Gemma 4 31B dense benchmarks on DGX Spark with runtime FP8 quantization. Includes single-node (TP=1), dual-node (TP=2), multi-user concurrency, tool calling validation, and multimodal vision. Getting Gemma 4 running on vLLM required working around several issues — documenting everything here for anyone else attempting this.
Setup
- Hardware: NVIDIA DGX Spark (1x GB10, 128GB unified memory)
- Model:
google/gemma-4-31B-it(BF16 base, runtime dynamic FP8) - vLLM: 0.19.1rc1.dev31+ga88ce94bb (April 4 build, includes PR #38826)
- Container:
vllm-node-tf5(transformers 5 baked in) - Quantization:
--quantization fp8 --kv-cache-dtype fp8 - Context: 65,536 tokens | GPU mem utilization: 0.85 | TP: 1 and 2
- Attention: Triton (forced — Gemma 4 has heterogeneous head dims: 256 local / 512 global)

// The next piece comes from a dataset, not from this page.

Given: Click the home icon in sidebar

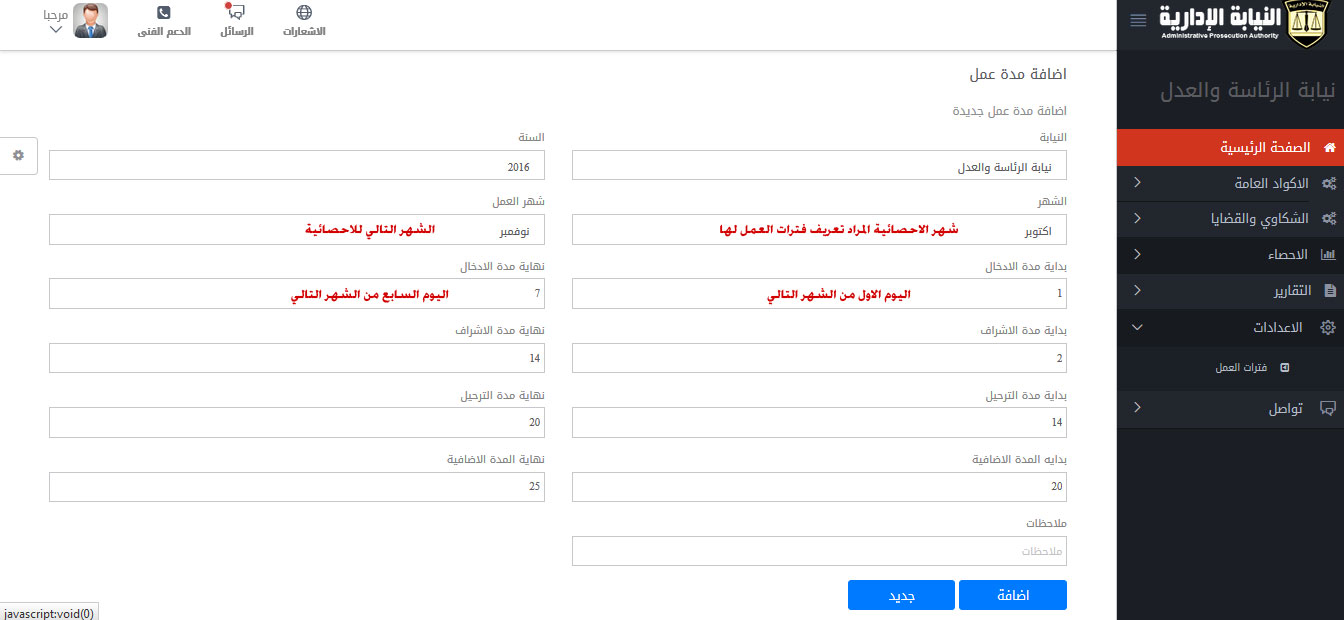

- Compilation: torch.compile enabled,
VLLM_DISABLE_COMPILE_CACHE=1(see workarounds below) - Mods:
fix-gemma4-reasoning(#38855),fix-gemma4-tool-parser(PR #38909) - Benchmark: llama-benchy 0.3.5, 3 runs per config
Workarounds required
-
transformers >= 5.0 — The
gemma4architecture isn’t in transformers 4.x. Usingvllm-node-tf5container which has transformers 5 baked in (avoids pip dependency conflicts from runtime upgrade). -
Runtime FP8 instead of pre-quantized checkpoints — Pre-quantized FP8 models (e.g.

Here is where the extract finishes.